**Brief:** Repeat exactly the lines below that lie between the line with "Click the 会员服务 crown icon" and the line with "Open the 红楼梦", counting both of those lines as part of the answer.

[Extracted data entries]
----------
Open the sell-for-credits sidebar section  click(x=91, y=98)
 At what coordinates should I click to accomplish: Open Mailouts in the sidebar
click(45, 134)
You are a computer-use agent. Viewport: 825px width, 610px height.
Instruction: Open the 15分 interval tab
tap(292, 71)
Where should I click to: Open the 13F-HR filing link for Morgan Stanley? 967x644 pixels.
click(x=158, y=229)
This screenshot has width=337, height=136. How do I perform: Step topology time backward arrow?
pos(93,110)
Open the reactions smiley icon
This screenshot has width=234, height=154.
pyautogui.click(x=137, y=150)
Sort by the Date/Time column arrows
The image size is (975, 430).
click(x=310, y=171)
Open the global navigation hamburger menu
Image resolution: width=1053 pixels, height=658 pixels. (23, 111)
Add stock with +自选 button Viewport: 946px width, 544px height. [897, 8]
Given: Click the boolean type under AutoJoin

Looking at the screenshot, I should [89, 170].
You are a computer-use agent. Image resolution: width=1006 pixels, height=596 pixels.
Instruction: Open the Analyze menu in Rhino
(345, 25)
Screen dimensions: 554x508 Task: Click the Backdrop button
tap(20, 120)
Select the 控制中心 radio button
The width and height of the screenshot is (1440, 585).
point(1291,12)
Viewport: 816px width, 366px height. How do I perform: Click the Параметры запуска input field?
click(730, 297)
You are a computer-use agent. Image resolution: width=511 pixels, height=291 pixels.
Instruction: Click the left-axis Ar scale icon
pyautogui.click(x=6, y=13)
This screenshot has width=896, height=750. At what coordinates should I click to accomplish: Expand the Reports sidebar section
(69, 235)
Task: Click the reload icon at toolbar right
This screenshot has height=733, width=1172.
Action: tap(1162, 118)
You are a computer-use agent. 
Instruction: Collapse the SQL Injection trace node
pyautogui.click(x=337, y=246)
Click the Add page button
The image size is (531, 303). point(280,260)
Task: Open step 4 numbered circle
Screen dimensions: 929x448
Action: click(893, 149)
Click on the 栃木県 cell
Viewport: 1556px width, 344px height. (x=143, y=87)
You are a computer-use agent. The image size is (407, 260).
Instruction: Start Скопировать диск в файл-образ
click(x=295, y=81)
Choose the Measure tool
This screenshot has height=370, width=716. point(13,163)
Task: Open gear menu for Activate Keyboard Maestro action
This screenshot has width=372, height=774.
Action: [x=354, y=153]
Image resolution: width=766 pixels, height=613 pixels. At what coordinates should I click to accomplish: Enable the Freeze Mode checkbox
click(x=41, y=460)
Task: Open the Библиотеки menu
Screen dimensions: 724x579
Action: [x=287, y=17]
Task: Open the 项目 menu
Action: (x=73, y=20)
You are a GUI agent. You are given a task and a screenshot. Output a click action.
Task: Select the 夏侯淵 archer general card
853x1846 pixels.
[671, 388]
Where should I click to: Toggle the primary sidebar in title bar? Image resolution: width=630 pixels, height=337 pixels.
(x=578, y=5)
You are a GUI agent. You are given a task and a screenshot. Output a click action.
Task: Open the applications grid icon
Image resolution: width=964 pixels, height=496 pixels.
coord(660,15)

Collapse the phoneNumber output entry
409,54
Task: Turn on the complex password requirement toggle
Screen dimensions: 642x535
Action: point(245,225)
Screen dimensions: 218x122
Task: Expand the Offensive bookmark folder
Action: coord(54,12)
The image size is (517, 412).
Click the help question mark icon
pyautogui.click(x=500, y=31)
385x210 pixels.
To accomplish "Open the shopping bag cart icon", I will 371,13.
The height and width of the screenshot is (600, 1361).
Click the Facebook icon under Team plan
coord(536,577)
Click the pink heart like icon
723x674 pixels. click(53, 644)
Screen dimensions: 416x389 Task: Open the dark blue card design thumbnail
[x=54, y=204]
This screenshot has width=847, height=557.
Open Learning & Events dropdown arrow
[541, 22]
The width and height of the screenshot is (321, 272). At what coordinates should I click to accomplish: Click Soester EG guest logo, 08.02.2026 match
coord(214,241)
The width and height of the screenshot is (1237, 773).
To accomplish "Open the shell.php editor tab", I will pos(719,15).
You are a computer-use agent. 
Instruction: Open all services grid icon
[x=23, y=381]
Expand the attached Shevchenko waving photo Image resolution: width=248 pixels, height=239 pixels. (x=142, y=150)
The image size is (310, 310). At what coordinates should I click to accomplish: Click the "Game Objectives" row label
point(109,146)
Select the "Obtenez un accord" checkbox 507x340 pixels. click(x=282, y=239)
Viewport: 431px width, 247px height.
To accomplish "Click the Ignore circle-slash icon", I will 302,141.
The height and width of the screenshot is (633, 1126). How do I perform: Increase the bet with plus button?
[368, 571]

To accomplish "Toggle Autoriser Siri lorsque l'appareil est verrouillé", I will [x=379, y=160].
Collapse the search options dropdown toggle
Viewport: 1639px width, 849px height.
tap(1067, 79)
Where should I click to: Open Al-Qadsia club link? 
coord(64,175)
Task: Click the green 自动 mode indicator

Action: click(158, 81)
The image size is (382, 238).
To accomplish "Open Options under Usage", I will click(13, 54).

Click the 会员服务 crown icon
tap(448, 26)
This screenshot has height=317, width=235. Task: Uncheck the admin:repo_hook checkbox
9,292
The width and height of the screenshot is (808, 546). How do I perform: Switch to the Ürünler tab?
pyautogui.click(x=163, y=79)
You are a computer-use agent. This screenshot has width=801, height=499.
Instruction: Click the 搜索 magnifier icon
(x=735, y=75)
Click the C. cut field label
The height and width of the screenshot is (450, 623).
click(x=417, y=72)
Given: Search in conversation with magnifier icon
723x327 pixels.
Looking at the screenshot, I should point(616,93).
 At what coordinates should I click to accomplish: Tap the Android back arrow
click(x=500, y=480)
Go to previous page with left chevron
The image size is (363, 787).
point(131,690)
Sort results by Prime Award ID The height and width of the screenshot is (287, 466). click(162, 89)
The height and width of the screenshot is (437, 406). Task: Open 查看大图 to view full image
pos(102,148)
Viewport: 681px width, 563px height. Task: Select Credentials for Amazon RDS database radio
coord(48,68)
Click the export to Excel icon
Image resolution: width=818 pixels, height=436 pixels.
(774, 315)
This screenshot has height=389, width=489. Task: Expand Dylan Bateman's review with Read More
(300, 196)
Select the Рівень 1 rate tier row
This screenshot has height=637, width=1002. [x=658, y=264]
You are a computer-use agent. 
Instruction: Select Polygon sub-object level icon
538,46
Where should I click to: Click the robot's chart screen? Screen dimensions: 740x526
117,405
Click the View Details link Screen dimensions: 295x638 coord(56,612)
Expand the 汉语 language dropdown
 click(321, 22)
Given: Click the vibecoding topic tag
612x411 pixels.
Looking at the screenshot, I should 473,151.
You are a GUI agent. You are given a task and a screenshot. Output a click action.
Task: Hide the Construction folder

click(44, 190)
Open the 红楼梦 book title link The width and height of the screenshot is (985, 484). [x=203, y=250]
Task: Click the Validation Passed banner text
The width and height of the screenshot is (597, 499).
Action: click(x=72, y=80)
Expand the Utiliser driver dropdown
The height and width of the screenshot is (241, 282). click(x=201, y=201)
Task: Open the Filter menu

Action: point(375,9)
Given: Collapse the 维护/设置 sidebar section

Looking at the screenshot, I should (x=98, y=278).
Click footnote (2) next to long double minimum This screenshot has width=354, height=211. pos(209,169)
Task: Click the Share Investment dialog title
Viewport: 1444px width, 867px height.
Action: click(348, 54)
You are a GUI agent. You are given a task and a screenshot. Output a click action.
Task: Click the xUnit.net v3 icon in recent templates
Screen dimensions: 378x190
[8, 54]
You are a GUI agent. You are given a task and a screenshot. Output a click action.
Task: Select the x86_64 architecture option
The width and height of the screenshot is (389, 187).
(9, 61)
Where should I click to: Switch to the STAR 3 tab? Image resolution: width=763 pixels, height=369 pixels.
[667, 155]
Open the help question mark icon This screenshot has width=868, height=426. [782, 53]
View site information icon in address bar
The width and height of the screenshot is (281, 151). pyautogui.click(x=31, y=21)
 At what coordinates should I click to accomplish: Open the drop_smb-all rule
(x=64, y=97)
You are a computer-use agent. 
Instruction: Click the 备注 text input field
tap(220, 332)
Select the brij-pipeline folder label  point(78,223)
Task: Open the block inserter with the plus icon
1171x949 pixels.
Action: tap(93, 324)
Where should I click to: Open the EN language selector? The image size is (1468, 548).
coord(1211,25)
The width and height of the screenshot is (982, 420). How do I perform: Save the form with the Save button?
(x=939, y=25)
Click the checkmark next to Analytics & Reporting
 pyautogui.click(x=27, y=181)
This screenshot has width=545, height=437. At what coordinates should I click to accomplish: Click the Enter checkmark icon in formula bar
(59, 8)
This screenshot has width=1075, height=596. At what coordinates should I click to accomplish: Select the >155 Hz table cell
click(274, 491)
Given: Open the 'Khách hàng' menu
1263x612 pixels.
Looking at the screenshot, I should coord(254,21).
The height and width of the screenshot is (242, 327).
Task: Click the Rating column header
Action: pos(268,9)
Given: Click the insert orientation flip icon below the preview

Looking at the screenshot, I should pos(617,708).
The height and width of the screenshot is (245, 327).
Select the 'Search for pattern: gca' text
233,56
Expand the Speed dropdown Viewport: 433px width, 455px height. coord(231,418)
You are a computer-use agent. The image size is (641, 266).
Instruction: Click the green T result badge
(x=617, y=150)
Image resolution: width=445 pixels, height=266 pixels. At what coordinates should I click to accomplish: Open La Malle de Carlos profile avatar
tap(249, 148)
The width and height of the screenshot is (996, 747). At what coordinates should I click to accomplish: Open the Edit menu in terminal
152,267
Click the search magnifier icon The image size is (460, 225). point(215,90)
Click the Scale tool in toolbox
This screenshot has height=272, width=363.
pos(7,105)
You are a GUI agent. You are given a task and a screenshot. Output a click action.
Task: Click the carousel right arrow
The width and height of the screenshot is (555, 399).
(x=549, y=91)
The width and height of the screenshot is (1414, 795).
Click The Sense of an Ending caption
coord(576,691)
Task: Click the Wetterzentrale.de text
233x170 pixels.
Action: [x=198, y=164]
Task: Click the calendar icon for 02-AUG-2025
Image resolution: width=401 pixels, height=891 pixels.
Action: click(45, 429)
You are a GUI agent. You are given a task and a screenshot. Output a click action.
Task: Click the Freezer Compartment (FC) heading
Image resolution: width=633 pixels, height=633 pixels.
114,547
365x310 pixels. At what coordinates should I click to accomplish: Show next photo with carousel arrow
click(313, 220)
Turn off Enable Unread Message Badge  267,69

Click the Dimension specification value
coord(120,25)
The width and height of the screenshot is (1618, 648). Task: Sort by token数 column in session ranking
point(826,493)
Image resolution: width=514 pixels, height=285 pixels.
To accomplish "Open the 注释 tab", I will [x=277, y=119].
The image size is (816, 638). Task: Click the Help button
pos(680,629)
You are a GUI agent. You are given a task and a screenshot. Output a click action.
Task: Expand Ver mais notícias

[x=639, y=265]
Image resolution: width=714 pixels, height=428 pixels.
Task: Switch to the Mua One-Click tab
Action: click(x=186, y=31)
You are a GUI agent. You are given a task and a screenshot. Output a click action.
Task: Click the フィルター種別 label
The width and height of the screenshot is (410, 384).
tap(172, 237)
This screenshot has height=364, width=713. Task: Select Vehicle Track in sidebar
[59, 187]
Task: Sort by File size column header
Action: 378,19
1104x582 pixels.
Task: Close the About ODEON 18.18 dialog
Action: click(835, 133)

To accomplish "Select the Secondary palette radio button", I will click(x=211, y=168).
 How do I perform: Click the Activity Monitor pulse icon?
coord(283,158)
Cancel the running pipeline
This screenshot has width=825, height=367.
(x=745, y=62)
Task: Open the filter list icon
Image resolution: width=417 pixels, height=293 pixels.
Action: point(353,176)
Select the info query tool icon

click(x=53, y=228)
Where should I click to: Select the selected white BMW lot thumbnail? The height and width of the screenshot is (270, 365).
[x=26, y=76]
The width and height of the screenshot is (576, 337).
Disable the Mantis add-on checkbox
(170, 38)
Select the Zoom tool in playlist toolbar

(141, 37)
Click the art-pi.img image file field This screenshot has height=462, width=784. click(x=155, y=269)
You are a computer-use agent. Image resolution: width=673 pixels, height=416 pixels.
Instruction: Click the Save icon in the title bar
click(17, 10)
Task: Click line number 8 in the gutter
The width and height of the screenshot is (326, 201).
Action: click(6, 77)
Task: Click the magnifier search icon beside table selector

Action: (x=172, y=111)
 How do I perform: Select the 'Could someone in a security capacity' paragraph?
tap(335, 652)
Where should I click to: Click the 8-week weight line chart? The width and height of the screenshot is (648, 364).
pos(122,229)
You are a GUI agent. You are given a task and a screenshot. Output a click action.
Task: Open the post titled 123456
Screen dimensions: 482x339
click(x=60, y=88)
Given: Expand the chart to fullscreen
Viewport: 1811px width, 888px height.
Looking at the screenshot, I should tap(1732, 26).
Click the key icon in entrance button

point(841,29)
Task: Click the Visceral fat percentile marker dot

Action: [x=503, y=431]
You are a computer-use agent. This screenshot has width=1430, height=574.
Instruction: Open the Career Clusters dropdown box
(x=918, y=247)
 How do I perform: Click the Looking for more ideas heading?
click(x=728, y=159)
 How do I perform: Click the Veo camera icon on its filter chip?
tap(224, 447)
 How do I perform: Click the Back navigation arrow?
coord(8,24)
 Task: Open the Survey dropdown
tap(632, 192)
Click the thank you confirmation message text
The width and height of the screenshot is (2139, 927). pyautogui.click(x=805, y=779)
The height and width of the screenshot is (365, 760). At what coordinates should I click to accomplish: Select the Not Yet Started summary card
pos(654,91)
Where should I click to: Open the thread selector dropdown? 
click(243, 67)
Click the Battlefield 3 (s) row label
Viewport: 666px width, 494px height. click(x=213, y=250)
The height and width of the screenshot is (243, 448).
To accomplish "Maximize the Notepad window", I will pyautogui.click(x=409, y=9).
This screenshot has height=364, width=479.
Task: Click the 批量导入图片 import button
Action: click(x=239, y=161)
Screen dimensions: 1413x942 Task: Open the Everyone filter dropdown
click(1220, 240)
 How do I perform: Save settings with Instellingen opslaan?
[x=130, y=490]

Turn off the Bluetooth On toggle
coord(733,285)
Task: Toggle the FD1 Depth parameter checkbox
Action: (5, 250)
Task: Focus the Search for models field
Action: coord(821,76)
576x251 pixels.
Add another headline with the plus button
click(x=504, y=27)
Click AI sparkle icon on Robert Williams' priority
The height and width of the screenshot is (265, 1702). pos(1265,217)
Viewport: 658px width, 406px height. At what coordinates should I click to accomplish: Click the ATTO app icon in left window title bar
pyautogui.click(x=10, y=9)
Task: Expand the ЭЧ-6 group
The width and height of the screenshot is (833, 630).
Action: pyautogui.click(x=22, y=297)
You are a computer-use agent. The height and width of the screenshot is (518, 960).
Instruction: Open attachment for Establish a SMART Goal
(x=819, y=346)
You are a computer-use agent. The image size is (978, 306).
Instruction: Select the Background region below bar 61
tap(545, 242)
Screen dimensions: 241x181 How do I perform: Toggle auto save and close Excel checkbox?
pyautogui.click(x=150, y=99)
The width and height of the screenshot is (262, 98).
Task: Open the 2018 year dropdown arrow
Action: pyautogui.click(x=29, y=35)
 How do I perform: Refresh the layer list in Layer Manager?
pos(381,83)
----------
**Output of the exercise:**
Click the 会员服务 crown icon
tap(448, 26)
This screenshot has height=317, width=235. Task: Uncheck the admin:repo_hook checkbox
9,292
The width and height of the screenshot is (808, 546). How do I perform: Switch to the Ürünler tab?
pyautogui.click(x=163, y=79)
You are a computer-use agent. This screenshot has width=801, height=499.
Instruction: Click the 搜索 magnifier icon
(x=735, y=75)
Click the C. cut field label
The height and width of the screenshot is (450, 623).
click(x=417, y=72)
Given: Search in conversation with magnifier icon
723x327 pixels.
Looking at the screenshot, I should point(616,93).
 At what coordinates should I click to accomplish: Tap the Android back arrow
click(x=500, y=480)
Go to previous page with left chevron
The image size is (363, 787).
point(131,690)
Sort results by Prime Award ID The height and width of the screenshot is (287, 466). click(162, 89)
The height and width of the screenshot is (437, 406). Task: Open 查看大图 to view full image
pos(102,148)
Viewport: 681px width, 563px height. Task: Select Credentials for Amazon RDS database radio
coord(48,68)
Click the export to Excel icon
Image resolution: width=818 pixels, height=436 pixels.
(774, 315)
This screenshot has height=389, width=489. Task: Expand Dylan Bateman's review with Read More
(300, 196)
Select the Рівень 1 rate tier row
This screenshot has height=637, width=1002. [x=658, y=264]
You are a computer-use agent. 
Instruction: Select Polygon sub-object level icon
538,46
Where should I click to: Click the robot's chart screen? Screen dimensions: 740x526
117,405
Click the View Details link Screen dimensions: 295x638 coord(56,612)
Expand the 汉语 language dropdown
 click(321, 22)
Given: Click the vibecoding topic tag
612x411 pixels.
Looking at the screenshot, I should 473,151.
You are a GUI agent. You are given a task and a screenshot. Output a click action.
Task: Hide the Construction folder

click(44, 190)
Open the 红楼梦 book title link The width and height of the screenshot is (985, 484). [x=203, y=250]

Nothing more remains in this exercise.